Even as a moderate-libertarian myself, it is not really surprising that a lot of free-software users and contributors are communists. RMS himself seems to be pretty left-leaning.

It is encouraging that most free-software users/contributors can see past political squabbles and work on tech that improves society more objectively.

> most free-software users/contributors can see past political squabbles and work on tech that improves society more objectively.

The problem is apolitical can easily be or become amoral, so I can't agree this is a virtue without further clarification. Some differents can and should be tolerated, but in the spirit of the paradox of tolerance others should not.

How would you feel if you released software under an MIT license that helped a neo-Nazi resurgence for instance?

I don't think free software is apolitical, but it is often non-partisan. It is not about inter-institutional power struggles.
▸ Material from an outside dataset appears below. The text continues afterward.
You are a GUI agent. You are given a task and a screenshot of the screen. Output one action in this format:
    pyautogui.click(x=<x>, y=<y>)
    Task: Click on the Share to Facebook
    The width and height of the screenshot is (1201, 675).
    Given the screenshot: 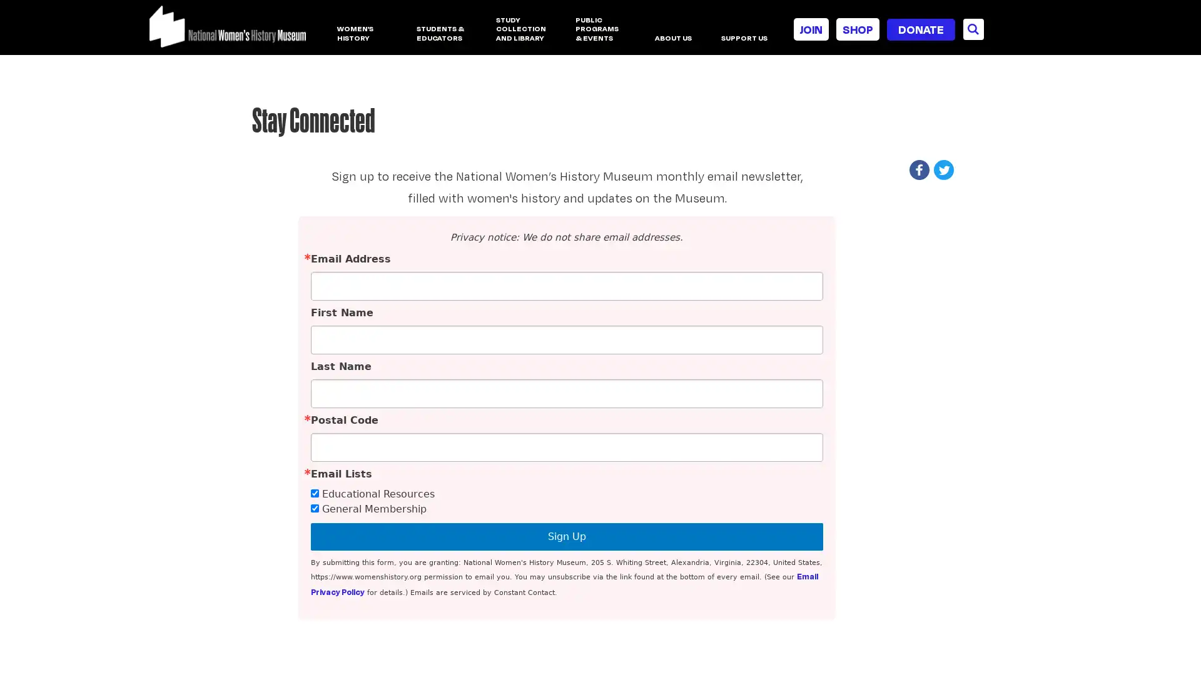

It is about giving individuals the technology to defeat and replace tyrannical institutions in the first place.

>How would you feel if you released software under an MIT license that helped a neo-Nazi resurgence for instance?

Firstly, I disapprove of permissively-licensed software.

Secondly, if you're making technology whose goal is to empower individuals, and the majority of individuals want to overthrow their free government and replace it with some fascist dictatorship, then there will be some edge cases like that in which that technology has a net-negative effect on global freedom. I have no problem with that, that's the price of individual freedom and the right to self-determination.

I think what you're trying to say here is some variation of popper's paradox, wherein freedom-enabling technology gives people the freedom to take away their own freedom. While it's true to some extent, trying to make direct use of that principle like you're doing here can lead to some pretty disastrous results, because you can basically use it to justify any authoritarian action in the name of freedom. For example, what would you do in this instance? put backdoors in the software that these neo-nazis are using? Any attempt at limiting the anti-institutional power of the technology will certainly have a net-negative impact on global freedom, because the same modes of technology will used be used more crucially against tyrannical institutions than non-tyrannical ones.

Let me say this: I don't fear any of these fascist or communist dictatorships taking over the world. I think those are merely meta-stable ideologies that are eventually toppled if you put power and knowledge in the hands of individuals. What I am worried about is when the western world develops and exports surveillance technology which enables these dictatorships to continue their miserable existence in the first place.

Communism, Fascism, Corporatism, Cronyism: these systems will always come about in one form or another because they are the emergence of mankind's worst characteristics. The only way to eliminate them completely is to remove from man that which makes him human. That is why the tree of liberty must be refreshed from time to time.

I am all for discussion. The crusade and their bad faith interpretation of his opinions are piggybacking on the sometimes overly eager cancel culture of today.